[Short problem A]
Answer these questions about the article on the Abduction as Romance trope:
(i) How many years too early are the colonists in "Passengers" awakened?
(ii) What is the name of Jennifer Lawrence's character in the film?
(iii) In which kind of film is the trope most popular?
--- Begin Quoted text ---
Tropes in entertainment media: Abduction as Romance

(This is Part 5 in an ongoing series that examines tropes that perpetuate harmful stereotypes and behaviors in media against women, people of color and the LGBTQ+ community. Click the links to read Parts 1, 2, 3 and 4).
2016’s “Passengers” is a high-concept sci-fi film featuring Chris Pratt and Jennifer Lawrence as space colonists who are awakened from their hibernation 90 years too early. The film was marketed as a romance film in space, but from the perspective of Aurora, Lawrence’s character in the film, the film isn’t a romance — it’s a horror movie.
See, the first half of the film center’s on Jim, Pratt’s character. Due to a malfunction on the ship, Jim is awoken 90 years too early and grapples with the realization that he will grow old and die alone on the ship before it ever reaches its destination. While alone on the ship, he begins to obsess over another sleeping passenger, Aurora. Intent on pursuing a romantic relationship with Aurora, Jim opens her sleeping pod.
If you’re Aurora in this situation, from her perspective, you’ve been trapped alone on a spaceship with a strange man who has doomed you to die on this ship with him. Jim robs her of her life, her future and her self-determination. But you wouldn’t realize this as the movie is a love story, and you’re supposed to root for Jim, despite the heinous deed he has committed. You want Jim and Aurora’s relationship to work, and because of this, the film is an example of the domestic abuse trope Abduction as Romance.
Abduction as Romance is a trope where a man kidnaps or imprisons a woman and then she eventually falls in love with him. This trope isn’t new and has been around since the birth of literature.
In most examples, the trope is invoked when the man kidnaps the woman for purposes other than love. But soon after the abduction, the hostage falls in love with their captor. The kidnapper is framed as a “decent guy” by the end of the movie. In more heinous examples of the trope, the man kidnaps his victim with the express purpose of love, but examples of this trope are few and far between.
Abduction in Romance is a popular plot device for writers to use as kidnappings provide a fast and easy way to have unlikely characters cross paths and fall in love. And while the use of the trope can be found in all kinds of genres and mediums, it is most popular in action-adventure films.
--- End Quoted text ---
--- Begin Information shown ---
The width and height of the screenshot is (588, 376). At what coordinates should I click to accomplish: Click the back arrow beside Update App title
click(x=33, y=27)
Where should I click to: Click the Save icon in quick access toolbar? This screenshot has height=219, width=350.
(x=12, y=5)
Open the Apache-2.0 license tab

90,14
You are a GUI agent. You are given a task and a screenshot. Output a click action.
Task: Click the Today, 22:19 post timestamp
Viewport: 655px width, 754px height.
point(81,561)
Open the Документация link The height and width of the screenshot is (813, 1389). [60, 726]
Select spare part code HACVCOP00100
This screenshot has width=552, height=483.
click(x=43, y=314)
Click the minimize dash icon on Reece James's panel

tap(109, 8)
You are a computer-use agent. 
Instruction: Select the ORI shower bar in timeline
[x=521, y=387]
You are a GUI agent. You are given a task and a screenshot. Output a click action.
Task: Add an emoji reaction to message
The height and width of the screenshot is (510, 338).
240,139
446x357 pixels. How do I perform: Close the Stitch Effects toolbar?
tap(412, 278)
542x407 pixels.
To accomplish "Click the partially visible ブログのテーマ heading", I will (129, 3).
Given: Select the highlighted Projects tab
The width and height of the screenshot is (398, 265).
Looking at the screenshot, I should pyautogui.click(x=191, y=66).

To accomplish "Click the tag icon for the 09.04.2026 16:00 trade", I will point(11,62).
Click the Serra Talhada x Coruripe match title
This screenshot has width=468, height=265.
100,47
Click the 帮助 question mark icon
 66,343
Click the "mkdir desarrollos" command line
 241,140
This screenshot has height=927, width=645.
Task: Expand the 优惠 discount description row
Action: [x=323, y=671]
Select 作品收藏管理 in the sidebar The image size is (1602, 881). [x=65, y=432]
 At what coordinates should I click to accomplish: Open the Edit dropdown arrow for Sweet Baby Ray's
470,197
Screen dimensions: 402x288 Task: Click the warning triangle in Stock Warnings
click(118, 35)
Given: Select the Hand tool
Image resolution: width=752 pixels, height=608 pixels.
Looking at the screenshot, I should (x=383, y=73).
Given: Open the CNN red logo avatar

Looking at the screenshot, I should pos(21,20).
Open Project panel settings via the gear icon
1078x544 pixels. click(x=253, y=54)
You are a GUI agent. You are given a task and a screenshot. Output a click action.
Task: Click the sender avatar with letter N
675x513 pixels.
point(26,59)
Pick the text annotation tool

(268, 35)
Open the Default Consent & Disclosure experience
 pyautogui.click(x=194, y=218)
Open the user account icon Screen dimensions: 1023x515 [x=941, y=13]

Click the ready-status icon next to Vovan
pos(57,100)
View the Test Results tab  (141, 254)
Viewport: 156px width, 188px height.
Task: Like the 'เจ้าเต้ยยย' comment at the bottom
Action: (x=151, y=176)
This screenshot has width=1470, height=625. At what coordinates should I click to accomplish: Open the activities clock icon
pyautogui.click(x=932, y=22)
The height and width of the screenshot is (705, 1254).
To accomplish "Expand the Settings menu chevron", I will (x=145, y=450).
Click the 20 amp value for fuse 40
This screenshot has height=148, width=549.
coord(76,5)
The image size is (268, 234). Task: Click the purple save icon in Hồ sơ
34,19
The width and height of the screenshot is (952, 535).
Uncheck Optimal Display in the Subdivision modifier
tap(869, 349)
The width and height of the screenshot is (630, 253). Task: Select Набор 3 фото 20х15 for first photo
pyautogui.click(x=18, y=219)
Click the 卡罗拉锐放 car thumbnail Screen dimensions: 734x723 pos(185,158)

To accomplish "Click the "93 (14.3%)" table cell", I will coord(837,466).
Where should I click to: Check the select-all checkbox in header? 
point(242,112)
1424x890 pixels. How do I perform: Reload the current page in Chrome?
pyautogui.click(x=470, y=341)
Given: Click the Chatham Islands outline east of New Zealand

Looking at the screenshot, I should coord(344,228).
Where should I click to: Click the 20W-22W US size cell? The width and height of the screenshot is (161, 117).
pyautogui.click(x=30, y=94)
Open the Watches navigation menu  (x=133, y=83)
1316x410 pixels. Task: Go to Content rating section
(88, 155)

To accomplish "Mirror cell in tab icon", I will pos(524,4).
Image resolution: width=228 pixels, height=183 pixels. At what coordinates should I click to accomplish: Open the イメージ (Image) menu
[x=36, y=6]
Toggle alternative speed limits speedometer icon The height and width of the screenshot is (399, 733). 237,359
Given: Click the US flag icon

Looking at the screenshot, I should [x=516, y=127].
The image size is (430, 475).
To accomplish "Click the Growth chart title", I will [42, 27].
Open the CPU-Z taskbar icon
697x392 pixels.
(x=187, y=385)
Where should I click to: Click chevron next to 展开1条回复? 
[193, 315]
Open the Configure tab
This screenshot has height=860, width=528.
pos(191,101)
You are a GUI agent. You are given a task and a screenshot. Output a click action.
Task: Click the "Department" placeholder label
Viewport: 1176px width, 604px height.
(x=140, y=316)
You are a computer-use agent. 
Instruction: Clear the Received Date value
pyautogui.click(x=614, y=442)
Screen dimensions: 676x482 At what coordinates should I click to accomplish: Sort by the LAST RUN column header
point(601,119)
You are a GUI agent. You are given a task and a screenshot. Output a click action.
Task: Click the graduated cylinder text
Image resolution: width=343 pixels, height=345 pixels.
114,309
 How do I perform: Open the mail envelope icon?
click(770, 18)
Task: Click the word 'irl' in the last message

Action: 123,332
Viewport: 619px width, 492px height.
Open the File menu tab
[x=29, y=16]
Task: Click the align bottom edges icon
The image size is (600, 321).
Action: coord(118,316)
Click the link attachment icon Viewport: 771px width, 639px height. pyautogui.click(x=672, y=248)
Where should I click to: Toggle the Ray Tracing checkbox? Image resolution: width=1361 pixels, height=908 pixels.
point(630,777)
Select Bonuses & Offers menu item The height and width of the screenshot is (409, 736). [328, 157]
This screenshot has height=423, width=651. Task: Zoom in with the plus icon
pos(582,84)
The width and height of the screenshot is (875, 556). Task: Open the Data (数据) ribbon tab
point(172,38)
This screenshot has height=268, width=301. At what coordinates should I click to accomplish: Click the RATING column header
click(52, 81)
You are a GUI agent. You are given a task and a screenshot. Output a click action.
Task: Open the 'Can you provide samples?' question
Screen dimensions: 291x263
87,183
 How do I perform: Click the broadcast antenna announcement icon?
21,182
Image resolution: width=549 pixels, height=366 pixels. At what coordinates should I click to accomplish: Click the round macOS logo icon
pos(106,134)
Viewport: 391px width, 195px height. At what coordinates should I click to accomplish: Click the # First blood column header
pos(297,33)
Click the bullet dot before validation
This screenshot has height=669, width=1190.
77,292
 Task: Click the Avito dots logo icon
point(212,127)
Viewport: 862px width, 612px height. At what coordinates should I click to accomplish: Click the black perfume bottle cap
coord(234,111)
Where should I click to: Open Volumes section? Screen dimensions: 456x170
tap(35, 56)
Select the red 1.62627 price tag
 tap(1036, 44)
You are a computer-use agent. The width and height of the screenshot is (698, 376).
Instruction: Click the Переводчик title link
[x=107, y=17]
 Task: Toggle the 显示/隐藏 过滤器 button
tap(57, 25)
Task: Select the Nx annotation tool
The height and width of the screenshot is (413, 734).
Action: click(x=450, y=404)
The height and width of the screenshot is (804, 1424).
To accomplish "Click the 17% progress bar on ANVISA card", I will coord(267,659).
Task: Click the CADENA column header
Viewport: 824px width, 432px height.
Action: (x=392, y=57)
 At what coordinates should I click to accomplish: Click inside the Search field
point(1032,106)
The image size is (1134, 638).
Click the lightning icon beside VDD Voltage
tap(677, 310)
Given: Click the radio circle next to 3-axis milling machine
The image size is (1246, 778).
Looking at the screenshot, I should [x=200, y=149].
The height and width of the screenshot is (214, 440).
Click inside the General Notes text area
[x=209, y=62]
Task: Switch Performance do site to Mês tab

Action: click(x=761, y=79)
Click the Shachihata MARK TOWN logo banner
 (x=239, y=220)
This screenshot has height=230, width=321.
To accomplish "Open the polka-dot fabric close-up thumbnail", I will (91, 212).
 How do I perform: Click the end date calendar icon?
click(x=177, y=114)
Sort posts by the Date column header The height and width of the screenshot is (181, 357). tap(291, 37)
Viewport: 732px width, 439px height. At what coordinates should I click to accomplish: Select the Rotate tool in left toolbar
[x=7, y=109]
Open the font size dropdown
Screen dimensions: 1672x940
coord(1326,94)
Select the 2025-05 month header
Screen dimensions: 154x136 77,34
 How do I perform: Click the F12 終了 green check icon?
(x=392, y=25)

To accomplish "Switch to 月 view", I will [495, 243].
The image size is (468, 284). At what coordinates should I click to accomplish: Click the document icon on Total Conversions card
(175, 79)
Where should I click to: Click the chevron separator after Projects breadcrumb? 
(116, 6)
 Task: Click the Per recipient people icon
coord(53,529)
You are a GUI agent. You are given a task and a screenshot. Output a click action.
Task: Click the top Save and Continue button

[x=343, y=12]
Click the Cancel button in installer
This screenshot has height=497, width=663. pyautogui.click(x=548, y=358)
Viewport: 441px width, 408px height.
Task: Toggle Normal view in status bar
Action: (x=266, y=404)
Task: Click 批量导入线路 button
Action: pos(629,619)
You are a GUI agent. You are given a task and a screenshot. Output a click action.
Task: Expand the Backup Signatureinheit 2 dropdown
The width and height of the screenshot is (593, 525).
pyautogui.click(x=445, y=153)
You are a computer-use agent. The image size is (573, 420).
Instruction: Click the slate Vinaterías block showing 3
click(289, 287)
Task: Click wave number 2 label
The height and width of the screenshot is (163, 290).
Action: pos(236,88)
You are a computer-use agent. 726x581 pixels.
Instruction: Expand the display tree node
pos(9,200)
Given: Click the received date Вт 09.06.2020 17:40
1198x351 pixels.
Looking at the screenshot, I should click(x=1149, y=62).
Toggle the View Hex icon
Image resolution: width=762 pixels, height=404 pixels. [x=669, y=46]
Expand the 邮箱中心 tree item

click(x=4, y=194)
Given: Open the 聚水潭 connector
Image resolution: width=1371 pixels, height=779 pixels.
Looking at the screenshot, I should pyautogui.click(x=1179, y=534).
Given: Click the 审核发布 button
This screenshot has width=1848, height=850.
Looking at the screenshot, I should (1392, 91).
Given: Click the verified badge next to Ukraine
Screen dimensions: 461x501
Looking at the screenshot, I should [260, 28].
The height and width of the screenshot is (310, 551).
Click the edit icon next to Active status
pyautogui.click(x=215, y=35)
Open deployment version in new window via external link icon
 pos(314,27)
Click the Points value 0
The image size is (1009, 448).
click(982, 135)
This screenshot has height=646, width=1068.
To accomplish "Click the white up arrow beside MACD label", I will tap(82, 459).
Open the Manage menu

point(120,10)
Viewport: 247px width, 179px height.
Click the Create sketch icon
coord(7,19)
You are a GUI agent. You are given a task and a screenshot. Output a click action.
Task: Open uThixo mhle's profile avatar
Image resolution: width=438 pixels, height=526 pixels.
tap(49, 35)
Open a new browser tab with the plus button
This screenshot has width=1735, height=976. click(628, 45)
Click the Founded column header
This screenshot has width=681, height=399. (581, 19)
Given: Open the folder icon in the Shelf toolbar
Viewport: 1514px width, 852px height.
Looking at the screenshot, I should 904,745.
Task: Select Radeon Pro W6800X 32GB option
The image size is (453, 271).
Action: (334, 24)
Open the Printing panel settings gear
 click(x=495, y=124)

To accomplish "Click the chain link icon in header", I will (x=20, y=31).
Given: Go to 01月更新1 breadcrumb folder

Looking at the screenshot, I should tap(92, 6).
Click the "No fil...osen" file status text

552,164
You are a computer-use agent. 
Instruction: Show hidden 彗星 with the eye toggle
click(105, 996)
--- End Information shown ---
[Short problem B] How many lines of the rows contain the word "plus"? Reply with the number only.

[Problem solution A]
(i) 90 years
(ii) Aurora
(iii) Action-adventure films

[Problem solution B] 2